Há um tempo que não volta. O tempo do ontem, das memórias guardadas, das palavras não ditas, do beijo interrompido. O tempo do talvez que ficou perdido na própria indagação, das perguntas sem resposta, da labuta vivida, dos registros mais lindos.
Na sala de TV, desviando o meu olhar das quase sempre má notícias, um porta-retrato digital rouba a cena. E ali, naquele álbum vivo, cheio de cores e movimento, vejo resvalar o tempo. Por um instante desço no toboágua com o meu filho, carrego a minha filha no colo, esquento a mamadeira, deixo os dois com a avó e vou namorar em Paris, logo ali. Por um instante sou outono, primavera, semblante sério, rugas de tanto rir. Sou dona de cachorro, sou noiva jogando o buquê, sou dona do meu nariz. Quantos minutos, segundos, quantos calendários já passaram por mim?

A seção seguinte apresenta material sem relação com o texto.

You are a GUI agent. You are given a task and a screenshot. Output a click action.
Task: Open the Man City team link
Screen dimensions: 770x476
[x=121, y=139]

Nessa hora já nem escuto o noticiário, apenas me vejo em retrospectiva pelo vidro daquele porta-retrato pós-moderno, “na minha época” eles eram estáticos e de madeira. E nesse tempo que não volta (será que não volta?) sou casa nova, ponte, construção, abraço de pai, bênção de mãe, paz e cantoria, pausa e travessia. Sou dez, vinte anos atrás, sou pôr do sol se pondo em mim.
Há um tempo que fica. Pra sempre. Ad aeternum o afeto desvelado, as coisas verdadeiras, o amor cultivado por mãos de jardineiros.
Heloiza says
Lindas palavras! Tocaram-me profundamente. Grata! 🙏🏻
Renata Feldman says
Quem fica tocada agora sou eu, Heloiza. Muito obrigada!
Andre says
nosso tempo.
Renata Feldman says
Sim, nosso. Acompanhado do tempo (tanto tempo!…), esse pronome mais lindo.
Cesar Vieira says
Parabéns, querida Renata, por mais este post precioso, que me faz recordar tanto dos meus tempos de pai como de avô. Com meu abraço afetuoso, Cesar
Renata Feldman says
Tempos especiais, Cesar. Preenchidos com muita emoção e alegria, tenho certeza.
Abraço carinhoso!
Vera Mesquita says
Ah… o tempo… Misterioso tempo que não volta mais… Quem me dera isso acontecesse… Nem que fosse por alguns momentos…
Lindo texto, Renata!
Renata Feldman says
Através das lembranças ele volta, Vera, acaba voltando um cadinho… De uma outra forma, eu sei, mas não deixa de tocar o coração.
Muito obrigada, minha querida! Sempre me alegro de te ver por aqui.